Alla semiotica post-greimasiana Paolo Bozzi sembra dare costantemente e ragione e torto; ragione nel sottolineare l’importanza della dimensione durativa in tutta una serie di fenomeni sul piano diacronico e processuale; torto in quanto nella percezione della durata continuiamo ad essere in presenza di fenomeni discontinui: si pensi all’importanza delle strutture nella nostra percezione del tempo, della forma, dell’identità etc. La concezione di Bozzi non è riducibile allo strutturalismo d’un tempo; la sua prospettiva è infatti interessante in quanto le strutture vengono colte, in chiave fenomenologica, nell’atto del loro farsi, nel loro divenire forma, non certo sotto un aspetto statico e neppure come un dato. Gli effetti espressivi, la tensione, non dipende da fenomeni continui, ma dal contrasto che si viene a creare tra strutture e deviazioni dalle strutture stesse (tra quasi-struttura e quasi-continuità?), come nel caso dei fenomeni di scostamento da una ripetizione "letterale" del testo ovvero da una sua scansione isocrona, scostamento che contraddistingue l’interpretazione del testo (cfr.2.1.3).
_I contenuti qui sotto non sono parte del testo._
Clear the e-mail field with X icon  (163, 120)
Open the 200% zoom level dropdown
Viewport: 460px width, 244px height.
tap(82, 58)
4.2 Le soglie della semiosi.

L’analisi della percezione può costituire le basi per una semantica della musica o le scoperte cui perviene si esauriscono in se stesse? Posto di fronte a questa domanda, Bozzi ha citato la semiotica musicale di Eero Tarasti (Sémiotique musicale, PULIM-Press universitaires de Limoges, Limoges, 1996) come esempio di teoria in accordo con i fenomeni percettivi, ma più vasta di essi, a significare che la dimensione semantica non coincide con quella percettiva, pur essendo ad essa strettamente legata. Tuttavia, nonostante la percettologia non sia sufficiente a generare da sola una teoria semiotica, è interessante che le teorie semiotiche si adattino alle scoperte dei percettologi. In quei 4-6 millisecondi che separano note percepite come compresenti da note consecutive, si annida forse un complesso meccanismo inferenziale inconscio? E’ forse basato su codici di natura prossemica? La percettologia non ci fornisce una risposta su questo problema, ma è certo che una teoria semiotica dell’interpretazione non può certo ignorare l’esistenza di questo tipo di soglie, di questo tipo di limiti naturali alla semiosi, indagandole anche sotto l’aspetto pragmatico; dalla percettologia è infatti possibile cogliere anche l’importanza del metodo sperimentale, e del fenomeno; le teorie mutano o muoiono, gli approcci si susseguono, i sistemi crollano e i paradigmi vengono sostituiti, ma i fenomeni restano, in attesa di essere spiegati da nuove teorie, approcci, sistemi e paradigmi.